Thanks for the responses guys.

I have my router pretty much done, the only issue at the moment is only regular expression that’s causing the headaches.

Thanks guys

I think that’s a terrible solution. You are again forcing a specifically named controller to handle a specific request when it should just be handled by it’s own component.

You would handle this with wildcard parameters or your own custom regex rule:


// <*param> = Wildcard capture (.*) - matches anything, including directory separators
$router->route('product_page', '/<*category_path>/<:product>')
    ->defaults(array('module' => 'products', 'action' => 'view'));

You would then get two params to pass onto your product controller’s “view” action - ‘category_path’, and ‘product’. The product controller could then explode the category_path or do whatever else it needs to do with it, and lookup the product by alias. This same logic applies to your search filter example. Wildcard parameters are very useful for these kinds of edge cases.

Hello Michael,

basically you can choose regexps or progressive parsing.

Regexps are fine but their scalabity is IMHO worse. Having a route

/:component/:categories/:actions

matched e.g. by URLs

/articles/USA/latest
/articles/astronomy/latest
/events/music/show

means that you probably have to compose more regexps, because each component could have different categories and actions.

Progressive scanning and matching (part by part) is probably better, but I did not do any test on this subject.

I think routing tables like that are messy. I prefer a “best match” approach similar to what Mastodont was implying

e.g.

/admin/users/edit/12

explode on /

does module “admin” exist?
no - call $defaultModule / $defaultController / $defaultAction with parameters “admin”, “users”, “edit”, “12”
yes - set admin module then:

does controller “admin/users” exist?
no - call admin module / $defaultController / $defaultAction with parameters “users”, “edit”, “12”
yes - initiate admin/users controller then:

does method “edit” exist on the users controller?
no - call admin module / users controller / $defaultAction with parameters “edit”, “12”
yes - call admin module / users controller / “edit” action with parameters “12”

Add and replace levels as necessary by the application but this approach is better because once the router is set up it requires zero configuration yet you can specify defaults where required or create a very minimal routing table if you need to do something drastically different.

The URL Router in [URL=“http://alloyframework.org/”]Alloy Framework (currently a work-in-progress) might be of some use to you.
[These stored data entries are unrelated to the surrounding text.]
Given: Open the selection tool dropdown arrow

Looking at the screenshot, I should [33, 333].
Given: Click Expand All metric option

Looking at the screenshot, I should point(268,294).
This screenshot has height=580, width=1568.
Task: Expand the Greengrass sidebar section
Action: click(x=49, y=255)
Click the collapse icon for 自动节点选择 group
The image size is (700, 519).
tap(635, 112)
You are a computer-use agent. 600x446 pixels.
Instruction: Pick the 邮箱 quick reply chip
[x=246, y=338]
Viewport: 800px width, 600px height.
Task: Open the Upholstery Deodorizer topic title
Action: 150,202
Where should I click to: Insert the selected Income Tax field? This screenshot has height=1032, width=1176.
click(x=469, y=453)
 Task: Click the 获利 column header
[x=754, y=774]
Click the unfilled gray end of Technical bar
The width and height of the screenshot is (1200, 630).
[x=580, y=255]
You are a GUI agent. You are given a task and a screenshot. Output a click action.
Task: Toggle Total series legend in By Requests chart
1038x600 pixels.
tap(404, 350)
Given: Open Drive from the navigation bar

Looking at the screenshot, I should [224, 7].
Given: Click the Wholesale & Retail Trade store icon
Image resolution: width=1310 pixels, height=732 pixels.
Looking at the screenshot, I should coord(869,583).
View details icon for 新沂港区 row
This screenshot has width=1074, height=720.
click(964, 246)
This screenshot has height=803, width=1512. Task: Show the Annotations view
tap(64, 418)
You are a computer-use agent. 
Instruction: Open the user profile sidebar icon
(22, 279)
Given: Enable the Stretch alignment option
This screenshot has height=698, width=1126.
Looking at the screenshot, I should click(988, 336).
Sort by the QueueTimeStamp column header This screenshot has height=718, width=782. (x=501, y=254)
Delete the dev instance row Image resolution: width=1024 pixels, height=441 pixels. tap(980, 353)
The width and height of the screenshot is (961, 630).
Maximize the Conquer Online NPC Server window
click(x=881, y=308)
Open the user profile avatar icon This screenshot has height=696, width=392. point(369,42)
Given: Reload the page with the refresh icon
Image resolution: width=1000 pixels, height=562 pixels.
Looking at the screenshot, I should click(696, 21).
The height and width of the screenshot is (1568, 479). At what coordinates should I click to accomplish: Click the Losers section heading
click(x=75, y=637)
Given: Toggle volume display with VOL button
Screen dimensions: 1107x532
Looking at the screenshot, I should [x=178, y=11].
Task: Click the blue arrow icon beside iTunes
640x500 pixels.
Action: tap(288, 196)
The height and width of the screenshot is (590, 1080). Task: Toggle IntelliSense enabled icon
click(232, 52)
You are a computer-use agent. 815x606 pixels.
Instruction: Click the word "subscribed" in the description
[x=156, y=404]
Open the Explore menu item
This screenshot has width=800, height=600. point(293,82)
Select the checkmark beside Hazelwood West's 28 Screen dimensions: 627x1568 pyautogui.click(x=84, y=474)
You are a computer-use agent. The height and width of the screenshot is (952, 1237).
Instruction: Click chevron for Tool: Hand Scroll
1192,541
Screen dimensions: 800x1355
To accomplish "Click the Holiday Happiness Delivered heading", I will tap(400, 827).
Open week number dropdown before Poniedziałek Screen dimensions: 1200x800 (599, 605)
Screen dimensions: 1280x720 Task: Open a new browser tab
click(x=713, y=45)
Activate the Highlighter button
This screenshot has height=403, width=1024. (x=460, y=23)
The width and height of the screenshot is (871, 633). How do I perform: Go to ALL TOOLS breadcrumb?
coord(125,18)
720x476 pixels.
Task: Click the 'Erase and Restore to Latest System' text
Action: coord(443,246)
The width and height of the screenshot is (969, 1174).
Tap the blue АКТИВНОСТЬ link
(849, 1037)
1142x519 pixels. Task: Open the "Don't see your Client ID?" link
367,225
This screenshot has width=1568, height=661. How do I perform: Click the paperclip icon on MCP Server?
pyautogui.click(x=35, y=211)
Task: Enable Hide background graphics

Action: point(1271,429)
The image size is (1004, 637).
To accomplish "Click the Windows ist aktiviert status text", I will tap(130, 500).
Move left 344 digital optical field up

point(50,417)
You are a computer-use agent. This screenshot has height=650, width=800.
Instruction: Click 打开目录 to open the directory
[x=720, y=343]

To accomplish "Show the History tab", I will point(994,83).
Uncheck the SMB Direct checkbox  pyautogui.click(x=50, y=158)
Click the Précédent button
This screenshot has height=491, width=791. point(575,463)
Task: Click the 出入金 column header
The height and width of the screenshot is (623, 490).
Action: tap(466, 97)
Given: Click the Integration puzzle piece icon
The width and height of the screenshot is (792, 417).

You can use Alloy\Router and Alloy\Router\Route independent of the framework itself, because there is no coupling or outside dependencies.

Basically, It uses a routing syntax like this:


// View vehicle record
$router->route('vehicle', '/<#year>/<:make>/<:model>')
	->defaults(array(
		'module' => 'Vehicle',
		'action' => 'view',
		'format' => 'html'
	));

And does a string match on a URL to produce an array of key/value pairs like this:


// URL like this
$url = $_SERVER['REQUEST_URI']; // '2008/ferrari/f430'

// Match URL to provided routes
$params = $router->match('GET', $url); // <HTTP Method, URL>

/*
// Resulting params would look like this:
$params = array(
	'year' => '2008',
	'make' => 'ferrari',
	'model' => 'f430',
	'module' => 'Vehicle',
	'action' => 'view',
	'format' => 'html'
);
*/

It also does reverse matching to produce URLs for links:


// To produce '2008/ferrari/f430' again
$linkUrl = $router->url('vehicle', array(
	'year' => '2008',
	'make' => 'ferrari',
	'model' => 'f430'
));

It’s the only PHP URL router I know of that is this easy and flexible, is REST-based, and has no other framework inter-dependencies. It was modeled after the URL router in Merb and Rails.